--- START ---
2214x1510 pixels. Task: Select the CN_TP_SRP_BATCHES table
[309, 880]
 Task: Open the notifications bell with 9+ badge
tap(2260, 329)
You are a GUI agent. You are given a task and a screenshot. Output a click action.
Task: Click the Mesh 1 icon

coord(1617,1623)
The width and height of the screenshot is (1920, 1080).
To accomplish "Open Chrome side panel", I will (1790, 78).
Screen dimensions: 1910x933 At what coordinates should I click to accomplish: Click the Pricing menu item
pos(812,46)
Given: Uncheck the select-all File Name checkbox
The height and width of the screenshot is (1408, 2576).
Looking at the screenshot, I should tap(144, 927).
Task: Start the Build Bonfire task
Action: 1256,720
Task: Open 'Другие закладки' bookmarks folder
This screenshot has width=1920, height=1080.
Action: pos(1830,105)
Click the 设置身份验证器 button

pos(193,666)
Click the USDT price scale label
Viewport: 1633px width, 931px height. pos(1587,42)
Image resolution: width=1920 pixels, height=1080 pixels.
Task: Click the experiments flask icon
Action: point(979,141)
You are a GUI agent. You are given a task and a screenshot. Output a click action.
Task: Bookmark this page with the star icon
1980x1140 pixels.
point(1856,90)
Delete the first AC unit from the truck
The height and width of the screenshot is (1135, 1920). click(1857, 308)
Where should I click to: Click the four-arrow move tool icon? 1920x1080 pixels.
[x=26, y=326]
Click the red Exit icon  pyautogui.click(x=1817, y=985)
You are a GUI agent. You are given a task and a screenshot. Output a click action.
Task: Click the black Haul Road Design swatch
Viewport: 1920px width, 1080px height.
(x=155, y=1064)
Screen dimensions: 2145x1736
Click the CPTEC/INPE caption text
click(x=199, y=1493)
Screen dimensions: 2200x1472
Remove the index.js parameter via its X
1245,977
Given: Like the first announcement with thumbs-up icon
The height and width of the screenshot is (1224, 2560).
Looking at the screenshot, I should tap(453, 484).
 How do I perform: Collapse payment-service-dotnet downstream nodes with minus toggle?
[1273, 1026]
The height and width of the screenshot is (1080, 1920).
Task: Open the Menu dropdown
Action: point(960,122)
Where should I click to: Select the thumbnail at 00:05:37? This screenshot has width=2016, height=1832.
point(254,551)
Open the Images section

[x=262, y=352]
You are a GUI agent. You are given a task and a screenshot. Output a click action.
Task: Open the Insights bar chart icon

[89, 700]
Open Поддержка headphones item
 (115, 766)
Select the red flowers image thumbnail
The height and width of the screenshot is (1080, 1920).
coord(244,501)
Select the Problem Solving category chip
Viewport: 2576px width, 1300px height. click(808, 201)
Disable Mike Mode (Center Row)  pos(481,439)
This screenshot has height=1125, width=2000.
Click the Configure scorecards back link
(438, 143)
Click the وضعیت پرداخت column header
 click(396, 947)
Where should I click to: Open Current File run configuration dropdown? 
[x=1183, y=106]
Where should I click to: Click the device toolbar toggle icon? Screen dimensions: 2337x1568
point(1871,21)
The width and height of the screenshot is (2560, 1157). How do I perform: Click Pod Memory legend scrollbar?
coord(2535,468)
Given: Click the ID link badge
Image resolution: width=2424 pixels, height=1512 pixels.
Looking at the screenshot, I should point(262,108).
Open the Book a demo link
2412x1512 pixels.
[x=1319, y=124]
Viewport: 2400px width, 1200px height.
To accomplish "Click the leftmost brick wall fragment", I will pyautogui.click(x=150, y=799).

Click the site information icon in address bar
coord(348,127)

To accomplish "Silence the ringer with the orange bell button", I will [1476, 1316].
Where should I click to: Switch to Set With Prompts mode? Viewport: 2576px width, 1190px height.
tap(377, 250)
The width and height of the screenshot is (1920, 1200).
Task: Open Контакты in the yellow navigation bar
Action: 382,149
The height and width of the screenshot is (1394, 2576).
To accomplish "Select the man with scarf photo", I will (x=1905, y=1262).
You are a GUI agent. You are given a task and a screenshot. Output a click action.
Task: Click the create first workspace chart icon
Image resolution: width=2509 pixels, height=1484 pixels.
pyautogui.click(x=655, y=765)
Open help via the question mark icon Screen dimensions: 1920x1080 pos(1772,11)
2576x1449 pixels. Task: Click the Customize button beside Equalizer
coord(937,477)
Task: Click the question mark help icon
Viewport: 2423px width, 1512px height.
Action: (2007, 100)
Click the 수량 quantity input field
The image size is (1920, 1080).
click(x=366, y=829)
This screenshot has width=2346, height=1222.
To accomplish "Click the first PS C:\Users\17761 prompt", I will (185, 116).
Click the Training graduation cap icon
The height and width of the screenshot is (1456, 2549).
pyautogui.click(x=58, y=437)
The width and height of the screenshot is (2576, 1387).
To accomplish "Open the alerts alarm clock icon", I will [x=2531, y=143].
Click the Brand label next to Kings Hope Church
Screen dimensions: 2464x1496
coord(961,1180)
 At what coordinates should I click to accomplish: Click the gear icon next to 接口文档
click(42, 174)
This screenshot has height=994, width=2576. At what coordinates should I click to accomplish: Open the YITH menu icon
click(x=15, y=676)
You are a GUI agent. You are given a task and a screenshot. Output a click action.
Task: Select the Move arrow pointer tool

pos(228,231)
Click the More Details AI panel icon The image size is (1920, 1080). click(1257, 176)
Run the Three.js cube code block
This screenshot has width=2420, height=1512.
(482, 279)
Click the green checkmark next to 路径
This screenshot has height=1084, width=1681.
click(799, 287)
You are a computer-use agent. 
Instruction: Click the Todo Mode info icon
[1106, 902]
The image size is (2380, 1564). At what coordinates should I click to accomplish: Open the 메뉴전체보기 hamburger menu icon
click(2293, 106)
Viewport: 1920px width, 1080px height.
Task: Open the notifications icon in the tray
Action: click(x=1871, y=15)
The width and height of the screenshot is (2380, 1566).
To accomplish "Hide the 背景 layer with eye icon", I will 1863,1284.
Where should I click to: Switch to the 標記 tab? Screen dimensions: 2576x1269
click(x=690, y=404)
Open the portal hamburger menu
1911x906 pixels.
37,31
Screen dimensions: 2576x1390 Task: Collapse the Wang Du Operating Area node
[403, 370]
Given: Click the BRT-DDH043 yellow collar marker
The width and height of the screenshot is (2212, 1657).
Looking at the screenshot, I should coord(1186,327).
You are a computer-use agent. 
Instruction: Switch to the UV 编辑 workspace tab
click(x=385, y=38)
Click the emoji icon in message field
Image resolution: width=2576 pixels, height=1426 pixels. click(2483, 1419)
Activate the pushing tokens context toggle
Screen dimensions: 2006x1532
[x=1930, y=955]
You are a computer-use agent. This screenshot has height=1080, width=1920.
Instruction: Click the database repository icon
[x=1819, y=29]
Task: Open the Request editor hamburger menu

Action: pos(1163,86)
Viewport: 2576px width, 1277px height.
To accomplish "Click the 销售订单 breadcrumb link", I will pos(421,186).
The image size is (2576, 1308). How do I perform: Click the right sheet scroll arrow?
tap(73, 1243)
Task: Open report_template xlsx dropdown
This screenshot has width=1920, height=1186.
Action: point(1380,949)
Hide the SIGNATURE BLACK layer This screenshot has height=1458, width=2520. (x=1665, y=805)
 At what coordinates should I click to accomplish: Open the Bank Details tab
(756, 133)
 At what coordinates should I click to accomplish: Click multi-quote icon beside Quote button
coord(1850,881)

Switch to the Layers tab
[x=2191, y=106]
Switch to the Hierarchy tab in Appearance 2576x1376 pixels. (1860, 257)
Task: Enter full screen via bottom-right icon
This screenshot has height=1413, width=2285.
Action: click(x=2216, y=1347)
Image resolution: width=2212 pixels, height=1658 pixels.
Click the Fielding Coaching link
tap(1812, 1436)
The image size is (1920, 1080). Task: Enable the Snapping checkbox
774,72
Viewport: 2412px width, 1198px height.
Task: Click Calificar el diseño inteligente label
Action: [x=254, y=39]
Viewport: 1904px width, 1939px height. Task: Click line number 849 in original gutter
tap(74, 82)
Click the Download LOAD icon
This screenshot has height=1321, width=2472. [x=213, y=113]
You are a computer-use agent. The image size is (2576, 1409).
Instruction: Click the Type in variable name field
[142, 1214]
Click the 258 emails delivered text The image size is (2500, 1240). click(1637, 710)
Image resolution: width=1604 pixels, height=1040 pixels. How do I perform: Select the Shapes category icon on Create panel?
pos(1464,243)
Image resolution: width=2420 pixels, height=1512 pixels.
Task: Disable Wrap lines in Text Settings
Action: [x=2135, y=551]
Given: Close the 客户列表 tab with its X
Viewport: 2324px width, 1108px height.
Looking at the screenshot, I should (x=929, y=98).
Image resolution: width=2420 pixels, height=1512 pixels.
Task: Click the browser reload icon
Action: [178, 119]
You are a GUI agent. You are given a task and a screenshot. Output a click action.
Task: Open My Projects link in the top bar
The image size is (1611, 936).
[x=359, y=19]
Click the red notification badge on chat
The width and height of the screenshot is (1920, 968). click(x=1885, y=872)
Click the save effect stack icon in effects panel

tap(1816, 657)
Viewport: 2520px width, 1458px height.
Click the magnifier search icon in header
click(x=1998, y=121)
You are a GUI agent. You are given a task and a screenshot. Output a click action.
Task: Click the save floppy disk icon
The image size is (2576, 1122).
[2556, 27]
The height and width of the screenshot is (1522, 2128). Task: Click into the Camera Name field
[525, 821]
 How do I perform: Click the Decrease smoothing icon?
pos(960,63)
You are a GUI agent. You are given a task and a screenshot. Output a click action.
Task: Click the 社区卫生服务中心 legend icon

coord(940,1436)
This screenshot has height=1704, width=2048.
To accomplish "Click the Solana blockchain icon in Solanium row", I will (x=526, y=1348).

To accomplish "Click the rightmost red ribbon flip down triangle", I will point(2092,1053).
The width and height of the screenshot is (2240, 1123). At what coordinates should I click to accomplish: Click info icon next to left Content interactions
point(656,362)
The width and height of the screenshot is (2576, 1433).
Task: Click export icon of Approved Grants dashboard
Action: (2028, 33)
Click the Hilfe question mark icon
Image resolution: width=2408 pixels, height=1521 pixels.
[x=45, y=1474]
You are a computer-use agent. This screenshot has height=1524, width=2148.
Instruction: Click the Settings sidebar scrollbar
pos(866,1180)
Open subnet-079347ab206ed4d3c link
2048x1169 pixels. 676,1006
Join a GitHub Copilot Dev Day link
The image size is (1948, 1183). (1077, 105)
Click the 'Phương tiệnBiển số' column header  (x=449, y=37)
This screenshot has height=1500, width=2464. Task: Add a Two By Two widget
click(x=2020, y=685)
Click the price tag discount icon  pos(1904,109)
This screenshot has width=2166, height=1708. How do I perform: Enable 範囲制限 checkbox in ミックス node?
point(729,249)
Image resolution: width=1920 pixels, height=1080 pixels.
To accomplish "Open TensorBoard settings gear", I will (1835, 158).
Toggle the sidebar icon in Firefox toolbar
--- END ---
● **WHAT THE EXERCISE ASKS**: Filter the lines above, keeping each one that contains the string "help".

● **ANSWER SPACE**:
Open help via the question mark icon Screen dimensions: 1920x1080 pos(1772,11)
Task: Click the question mark help icon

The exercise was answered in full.